TASK: What lines in the records below hold the string "This"? Please show them.

************

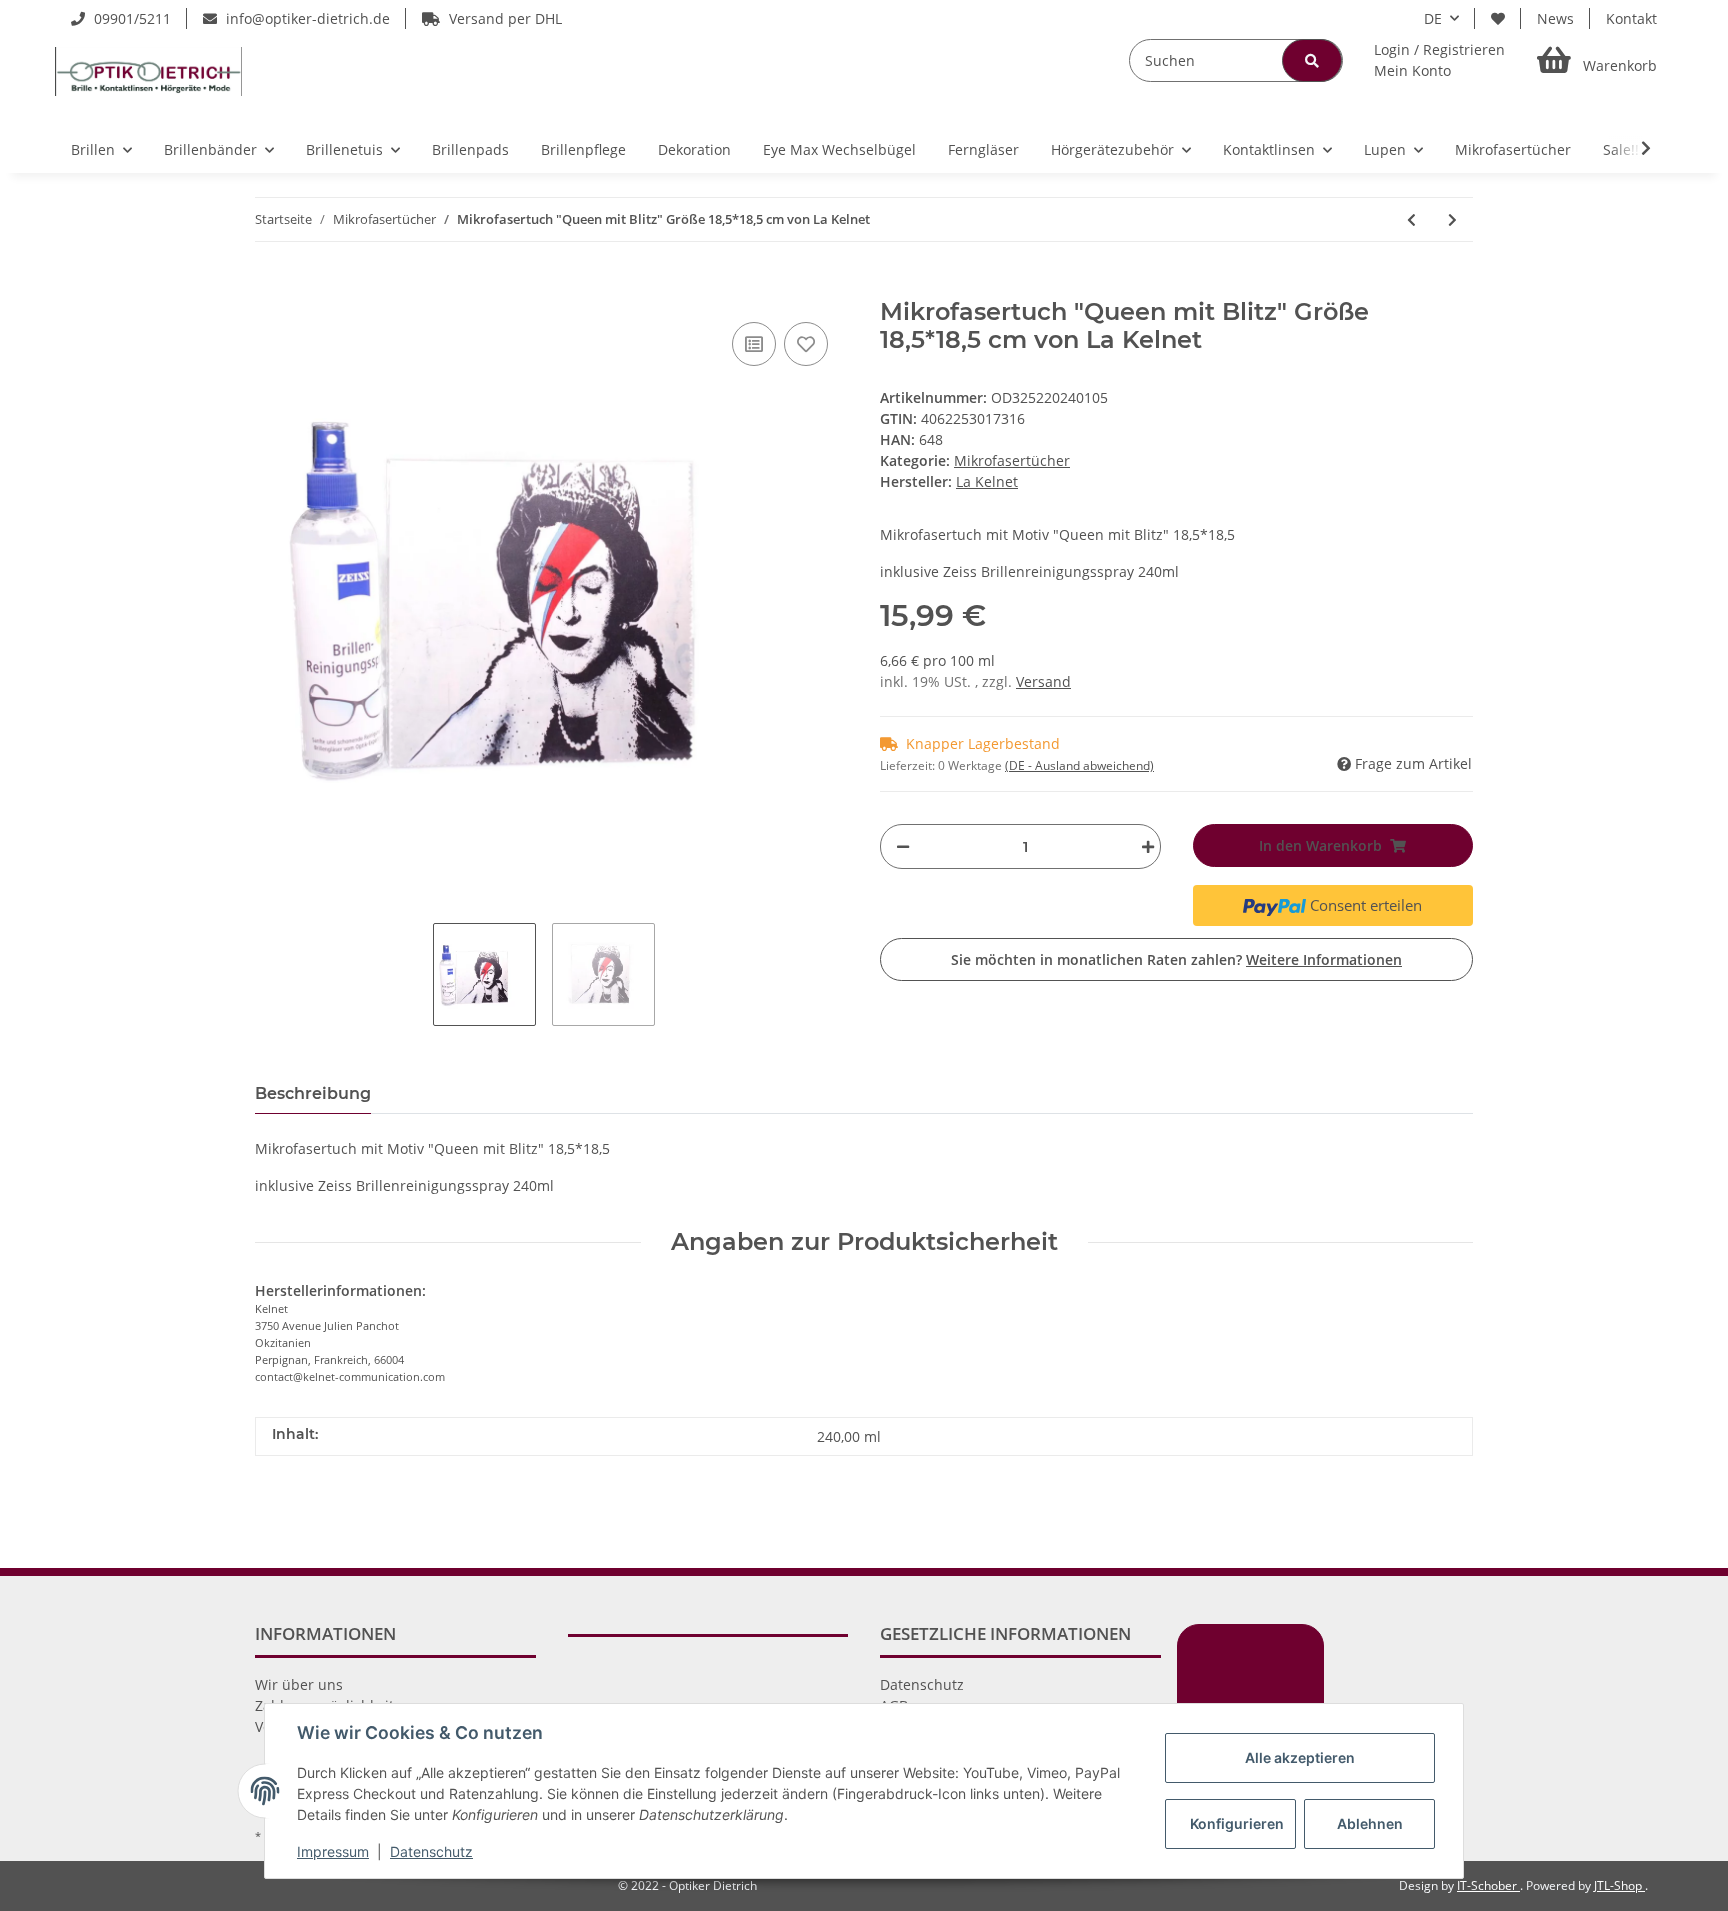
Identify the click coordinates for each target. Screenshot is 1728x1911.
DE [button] (1433, 18)
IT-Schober (1488, 1885)
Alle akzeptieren (1300, 1757)
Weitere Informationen (1324, 959)
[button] (1439, 60)
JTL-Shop (1619, 1885)
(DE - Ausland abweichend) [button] (1079, 765)
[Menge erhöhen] (1143, 846)
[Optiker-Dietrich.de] (148, 71)
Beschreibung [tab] (313, 1093)
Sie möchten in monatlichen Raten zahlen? (1176, 959)
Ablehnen (1370, 1823)
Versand (1043, 681)
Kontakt (1631, 18)
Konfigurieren (1237, 1823)
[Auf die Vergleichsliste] (754, 344)
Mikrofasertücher (1012, 460)
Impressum (333, 1851)
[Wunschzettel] (1498, 18)
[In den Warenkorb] (271, 287)
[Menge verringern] (903, 846)
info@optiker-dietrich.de (306, 18)
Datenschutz (922, 1684)
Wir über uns (299, 1684)
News (1555, 18)
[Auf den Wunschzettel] (806, 344)
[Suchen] (1312, 60)
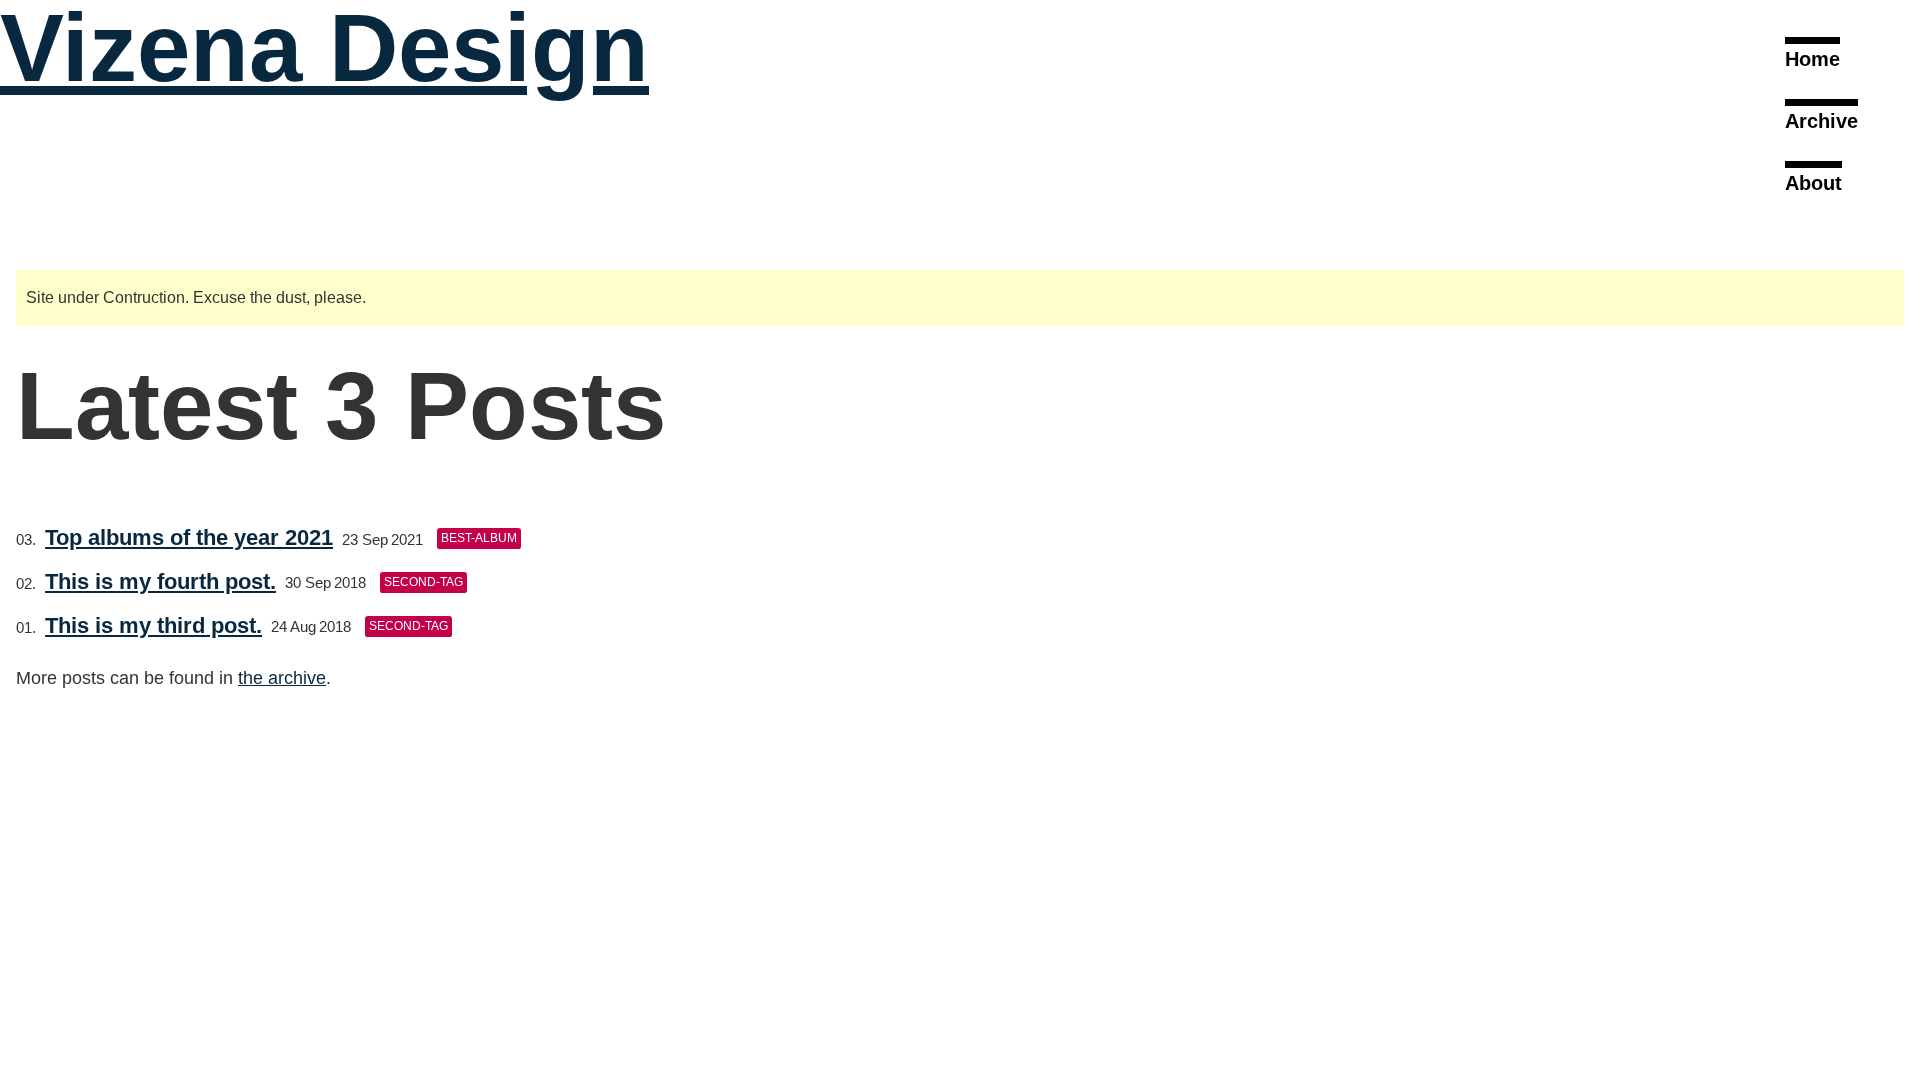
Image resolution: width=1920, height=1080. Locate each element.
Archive (1821, 121)
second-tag (423, 582)
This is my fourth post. (160, 581)
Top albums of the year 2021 (189, 537)
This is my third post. (153, 625)
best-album (479, 538)
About (1813, 183)
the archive (282, 677)
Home (1812, 59)
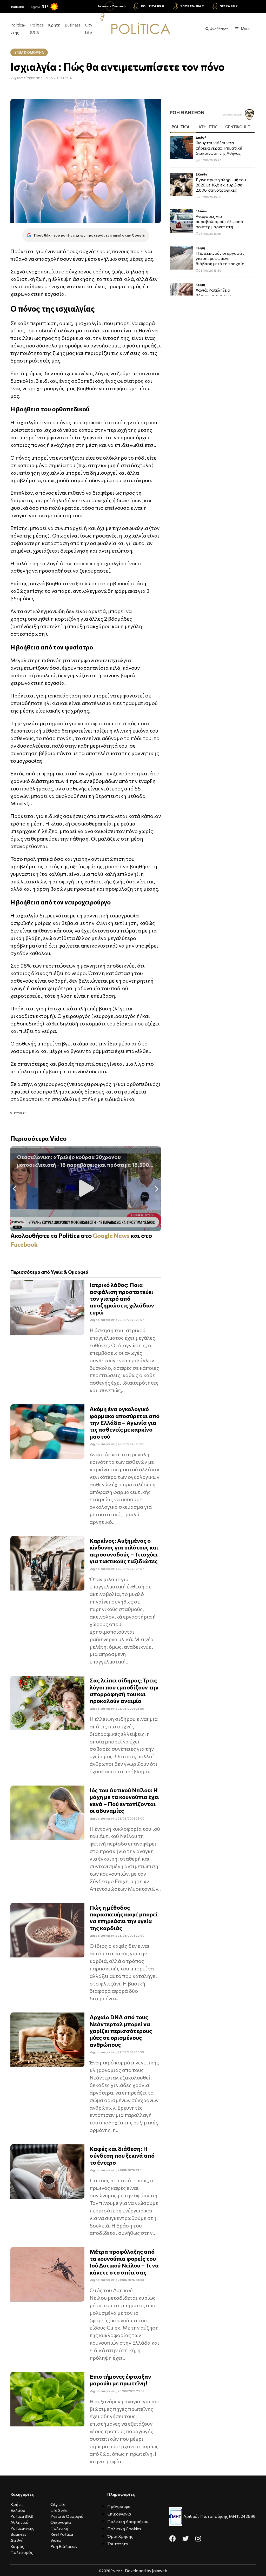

************

WORKED SOLUTION:
This is my fourth post. (160, 581)
This is my third post. (153, 625)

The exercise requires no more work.